▸ Task brief
From the entries that follow, copy each line in which "Viewport" appears.

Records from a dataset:
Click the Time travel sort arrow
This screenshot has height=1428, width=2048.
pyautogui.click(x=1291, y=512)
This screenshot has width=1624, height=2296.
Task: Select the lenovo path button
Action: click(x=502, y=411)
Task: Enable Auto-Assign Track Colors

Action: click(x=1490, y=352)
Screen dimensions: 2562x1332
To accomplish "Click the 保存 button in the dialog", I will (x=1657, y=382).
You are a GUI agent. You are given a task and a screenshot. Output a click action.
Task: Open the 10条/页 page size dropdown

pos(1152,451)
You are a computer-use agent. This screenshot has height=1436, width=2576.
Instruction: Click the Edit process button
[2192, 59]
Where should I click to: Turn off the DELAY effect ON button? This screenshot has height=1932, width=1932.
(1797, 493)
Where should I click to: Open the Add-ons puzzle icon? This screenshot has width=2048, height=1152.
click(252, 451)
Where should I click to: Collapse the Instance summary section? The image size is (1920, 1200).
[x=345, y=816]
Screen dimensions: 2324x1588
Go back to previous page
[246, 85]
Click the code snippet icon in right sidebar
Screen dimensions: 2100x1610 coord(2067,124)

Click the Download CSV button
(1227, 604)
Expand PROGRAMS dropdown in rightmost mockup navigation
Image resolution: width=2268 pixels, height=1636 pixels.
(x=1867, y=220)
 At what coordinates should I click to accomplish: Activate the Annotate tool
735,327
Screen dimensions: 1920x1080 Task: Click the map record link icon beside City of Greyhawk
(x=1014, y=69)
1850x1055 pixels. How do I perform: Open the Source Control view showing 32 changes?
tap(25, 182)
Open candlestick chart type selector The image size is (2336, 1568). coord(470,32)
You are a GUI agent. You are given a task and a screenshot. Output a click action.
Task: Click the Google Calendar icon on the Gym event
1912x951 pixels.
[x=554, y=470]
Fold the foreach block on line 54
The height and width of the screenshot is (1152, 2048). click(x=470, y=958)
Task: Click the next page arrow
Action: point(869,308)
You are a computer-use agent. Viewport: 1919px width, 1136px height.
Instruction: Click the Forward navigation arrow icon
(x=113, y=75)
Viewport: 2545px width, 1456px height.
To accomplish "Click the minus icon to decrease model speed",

▸ Task output
You are a computer-use agent. Viewport: 1919px width, 1136px height.
Viewport: 2545px width, 1456px height.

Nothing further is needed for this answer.